(AIM OF THE EXERCISE) Set the data down again so that every line matches exactly.
===== SUPPLIED ENTRIES
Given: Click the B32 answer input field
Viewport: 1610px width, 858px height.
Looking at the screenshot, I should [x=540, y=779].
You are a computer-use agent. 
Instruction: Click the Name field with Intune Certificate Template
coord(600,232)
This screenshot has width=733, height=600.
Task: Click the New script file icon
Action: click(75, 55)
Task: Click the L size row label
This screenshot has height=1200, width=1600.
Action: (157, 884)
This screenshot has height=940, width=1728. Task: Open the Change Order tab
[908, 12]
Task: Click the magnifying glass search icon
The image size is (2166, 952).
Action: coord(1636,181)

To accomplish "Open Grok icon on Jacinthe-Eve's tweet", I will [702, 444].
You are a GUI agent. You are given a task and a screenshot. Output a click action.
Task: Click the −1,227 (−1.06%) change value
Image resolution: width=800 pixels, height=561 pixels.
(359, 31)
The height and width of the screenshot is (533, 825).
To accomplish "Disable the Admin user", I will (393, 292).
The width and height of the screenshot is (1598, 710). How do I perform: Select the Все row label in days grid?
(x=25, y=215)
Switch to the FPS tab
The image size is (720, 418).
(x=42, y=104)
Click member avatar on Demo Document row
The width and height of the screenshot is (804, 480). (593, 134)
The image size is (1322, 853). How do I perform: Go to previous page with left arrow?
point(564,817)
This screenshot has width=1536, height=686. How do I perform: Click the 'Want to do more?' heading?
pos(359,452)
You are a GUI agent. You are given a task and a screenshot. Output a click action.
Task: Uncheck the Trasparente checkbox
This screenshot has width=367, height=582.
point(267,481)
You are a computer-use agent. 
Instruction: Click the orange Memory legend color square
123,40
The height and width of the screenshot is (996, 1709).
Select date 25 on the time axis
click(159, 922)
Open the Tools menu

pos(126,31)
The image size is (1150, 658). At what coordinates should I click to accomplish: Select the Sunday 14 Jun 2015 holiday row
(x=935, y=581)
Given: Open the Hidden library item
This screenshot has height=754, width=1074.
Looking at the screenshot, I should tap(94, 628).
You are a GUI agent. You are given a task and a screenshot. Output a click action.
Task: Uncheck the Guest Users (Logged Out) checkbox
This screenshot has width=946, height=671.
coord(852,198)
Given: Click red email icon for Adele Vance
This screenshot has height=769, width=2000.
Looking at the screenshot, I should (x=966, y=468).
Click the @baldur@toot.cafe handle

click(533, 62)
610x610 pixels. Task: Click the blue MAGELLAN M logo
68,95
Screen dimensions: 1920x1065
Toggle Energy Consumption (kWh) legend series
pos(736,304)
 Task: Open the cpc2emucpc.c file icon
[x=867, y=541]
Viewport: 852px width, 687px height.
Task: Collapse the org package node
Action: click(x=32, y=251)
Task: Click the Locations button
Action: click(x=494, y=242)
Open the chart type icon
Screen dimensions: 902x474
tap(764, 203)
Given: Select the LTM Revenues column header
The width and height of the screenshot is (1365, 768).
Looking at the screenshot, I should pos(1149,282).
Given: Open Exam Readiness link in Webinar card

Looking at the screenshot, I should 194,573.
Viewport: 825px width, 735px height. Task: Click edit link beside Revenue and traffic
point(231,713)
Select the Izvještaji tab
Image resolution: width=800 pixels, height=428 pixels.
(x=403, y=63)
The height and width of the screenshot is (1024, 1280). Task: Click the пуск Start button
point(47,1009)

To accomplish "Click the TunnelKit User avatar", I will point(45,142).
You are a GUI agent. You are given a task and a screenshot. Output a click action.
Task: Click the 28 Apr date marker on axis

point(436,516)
==========
(TASK OUTPUT)
Given: Click the B32 answer input field
Viewport: 1610px width, 858px height.
Looking at the screenshot, I should [x=540, y=779].
You are a computer-use agent. 
Instruction: Click the Name field with Intune Certificate Template
coord(600,232)
This screenshot has width=733, height=600.
Task: Click the New script file icon
Action: click(75, 55)
Task: Click the L size row label
This screenshot has height=1200, width=1600.
Action: (157, 884)
This screenshot has height=940, width=1728. Task: Open the Change Order tab
[908, 12]
Task: Click the magnifying glass search icon
The image size is (2166, 952).
Action: coord(1636,181)

To accomplish "Open Grok icon on Jacinthe-Eve's tweet", I will [702, 444].
You are a GUI agent. You are given a task and a screenshot. Output a click action.
Task: Click the −1,227 (−1.06%) change value
Image resolution: width=800 pixels, height=561 pixels.
(359, 31)
The height and width of the screenshot is (533, 825).
To accomplish "Disable the Admin user", I will (393, 292).
The width and height of the screenshot is (1598, 710). How do I perform: Select the Все row label in days grid?
(x=25, y=215)
Switch to the FPS tab
The image size is (720, 418).
(x=42, y=104)
Click member avatar on Demo Document row
The width and height of the screenshot is (804, 480). (593, 134)
The image size is (1322, 853). How do I perform: Go to previous page with left arrow?
point(564,817)
This screenshot has width=1536, height=686. How do I perform: Click the 'Want to do more?' heading?
pos(359,452)
You are a GUI agent. You are given a task and a screenshot. Output a click action.
Task: Uncheck the Trasparente checkbox
This screenshot has width=367, height=582.
point(267,481)
You are a computer-use agent. 
Instruction: Click the orange Memory legend color square
123,40
The height and width of the screenshot is (996, 1709).
Select date 25 on the time axis
click(159, 922)
Open the Tools menu

pos(126,31)
The image size is (1150, 658). At what coordinates should I click to accomplish: Select the Sunday 14 Jun 2015 holiday row
(x=935, y=581)
Given: Open the Hidden library item
This screenshot has height=754, width=1074.
Looking at the screenshot, I should tap(94, 628).
You are a GUI agent. You are given a task and a screenshot. Output a click action.
Task: Uncheck the Guest Users (Logged Out) checkbox
This screenshot has width=946, height=671.
coord(852,198)
Given: Click red email icon for Adele Vance
This screenshot has height=769, width=2000.
Looking at the screenshot, I should (x=966, y=468).
Click the @baldur@toot.cafe handle

click(533, 62)
610x610 pixels. Task: Click the blue MAGELLAN M logo
68,95
Screen dimensions: 1920x1065
Toggle Energy Consumption (kWh) legend series
pos(736,304)
 Task: Open the cpc2emucpc.c file icon
[x=867, y=541]
Viewport: 852px width, 687px height.
Task: Collapse the org package node
Action: click(x=32, y=251)
Task: Click the Locations button
Action: click(x=494, y=242)
Open the chart type icon
Screen dimensions: 902x474
tap(764, 203)
Given: Select the LTM Revenues column header
The width and height of the screenshot is (1365, 768).
Looking at the screenshot, I should pos(1149,282).
Given: Open Exam Readiness link in Webinar card

Looking at the screenshot, I should 194,573.
Viewport: 825px width, 735px height. Task: Click edit link beside Revenue and traffic
point(231,713)
Select the Izvještaji tab
Image resolution: width=800 pixels, height=428 pixels.
(x=403, y=63)
The height and width of the screenshot is (1024, 1280). Task: Click the пуск Start button
point(47,1009)

To accomplish "Click the TunnelKit User avatar", I will point(45,142).
You are a GUI agent. You are given a task and a screenshot. Output a click action.
Task: Click the 28 Apr date marker on axis

point(436,516)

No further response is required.